▶ [Exercise]
Somewhere below are a line with "Given: Open the map layers (Картооснова) tool" and a later line with "You are a computer-use agent. Screen". Output exactly those lines and all lines between them.

** Data follows **

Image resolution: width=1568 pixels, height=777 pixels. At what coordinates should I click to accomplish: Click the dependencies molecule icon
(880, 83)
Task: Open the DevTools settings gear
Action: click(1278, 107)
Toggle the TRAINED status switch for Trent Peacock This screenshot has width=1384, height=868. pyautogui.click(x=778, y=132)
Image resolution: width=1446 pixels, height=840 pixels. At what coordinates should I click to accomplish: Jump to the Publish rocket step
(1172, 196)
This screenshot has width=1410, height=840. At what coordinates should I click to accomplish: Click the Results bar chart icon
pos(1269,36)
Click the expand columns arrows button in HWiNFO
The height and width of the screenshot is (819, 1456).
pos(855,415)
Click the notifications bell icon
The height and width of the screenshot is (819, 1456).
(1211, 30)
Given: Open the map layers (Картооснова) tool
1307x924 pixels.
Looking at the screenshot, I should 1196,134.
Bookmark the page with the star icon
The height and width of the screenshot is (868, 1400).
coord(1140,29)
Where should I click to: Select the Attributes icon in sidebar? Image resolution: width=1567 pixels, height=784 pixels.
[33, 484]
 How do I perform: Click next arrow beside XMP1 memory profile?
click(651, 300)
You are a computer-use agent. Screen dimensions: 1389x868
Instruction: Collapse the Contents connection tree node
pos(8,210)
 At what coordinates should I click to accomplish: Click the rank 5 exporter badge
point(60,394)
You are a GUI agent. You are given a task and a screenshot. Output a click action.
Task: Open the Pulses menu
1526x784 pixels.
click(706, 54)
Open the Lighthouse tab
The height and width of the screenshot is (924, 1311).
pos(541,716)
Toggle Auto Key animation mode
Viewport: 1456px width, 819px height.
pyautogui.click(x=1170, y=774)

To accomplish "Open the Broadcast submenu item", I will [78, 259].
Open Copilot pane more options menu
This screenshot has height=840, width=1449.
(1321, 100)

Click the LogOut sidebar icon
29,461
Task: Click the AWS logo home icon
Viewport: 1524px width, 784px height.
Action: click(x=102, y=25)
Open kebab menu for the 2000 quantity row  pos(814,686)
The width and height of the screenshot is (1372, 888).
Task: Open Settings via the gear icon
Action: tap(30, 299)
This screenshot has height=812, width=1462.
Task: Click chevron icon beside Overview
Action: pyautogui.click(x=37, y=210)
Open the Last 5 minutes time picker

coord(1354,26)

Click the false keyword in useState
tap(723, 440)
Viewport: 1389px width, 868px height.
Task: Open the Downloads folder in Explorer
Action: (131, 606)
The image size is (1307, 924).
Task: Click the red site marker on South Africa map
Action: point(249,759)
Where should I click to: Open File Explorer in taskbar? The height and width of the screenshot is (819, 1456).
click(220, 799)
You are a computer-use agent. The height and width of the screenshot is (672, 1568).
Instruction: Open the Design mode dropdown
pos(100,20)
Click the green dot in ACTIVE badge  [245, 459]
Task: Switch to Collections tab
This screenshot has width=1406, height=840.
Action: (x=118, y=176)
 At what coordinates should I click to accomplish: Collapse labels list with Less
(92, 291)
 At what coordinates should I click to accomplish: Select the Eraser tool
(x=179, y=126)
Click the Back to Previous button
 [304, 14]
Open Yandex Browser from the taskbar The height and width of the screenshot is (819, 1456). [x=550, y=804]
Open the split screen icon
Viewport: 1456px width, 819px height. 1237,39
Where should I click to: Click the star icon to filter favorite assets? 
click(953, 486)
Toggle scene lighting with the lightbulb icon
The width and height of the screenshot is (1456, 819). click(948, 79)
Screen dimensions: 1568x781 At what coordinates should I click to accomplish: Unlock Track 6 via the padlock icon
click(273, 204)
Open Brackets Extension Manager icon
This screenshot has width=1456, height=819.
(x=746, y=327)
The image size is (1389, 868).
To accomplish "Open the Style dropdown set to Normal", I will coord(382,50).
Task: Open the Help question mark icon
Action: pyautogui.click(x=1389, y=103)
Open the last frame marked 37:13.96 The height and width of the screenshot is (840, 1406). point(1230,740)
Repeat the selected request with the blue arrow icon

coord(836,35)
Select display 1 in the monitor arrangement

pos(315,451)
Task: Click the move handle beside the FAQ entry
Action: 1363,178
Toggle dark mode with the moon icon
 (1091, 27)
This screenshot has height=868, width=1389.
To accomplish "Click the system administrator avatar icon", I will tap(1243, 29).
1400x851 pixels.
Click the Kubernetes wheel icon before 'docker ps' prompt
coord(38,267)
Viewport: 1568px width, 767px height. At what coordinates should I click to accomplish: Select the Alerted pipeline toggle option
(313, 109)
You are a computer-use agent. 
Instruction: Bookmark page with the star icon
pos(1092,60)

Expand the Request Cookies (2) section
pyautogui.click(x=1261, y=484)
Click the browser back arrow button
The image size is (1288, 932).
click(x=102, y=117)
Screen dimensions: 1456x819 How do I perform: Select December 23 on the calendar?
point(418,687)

** End of Data **

▶ [Exercise answer]
Given: Open the map layers (Картооснова) tool
1307x924 pixels.
Looking at the screenshot, I should 1196,134.
Bookmark the page with the star icon
The height and width of the screenshot is (868, 1400).
coord(1140,29)
Where should I click to: Select the Attributes icon in sidebar? Image resolution: width=1567 pixels, height=784 pixels.
[33, 484]
 How do I perform: Click next arrow beside XMP1 memory profile?
click(651, 300)
You are a computer-use agent. Screen dimensions: 1389x868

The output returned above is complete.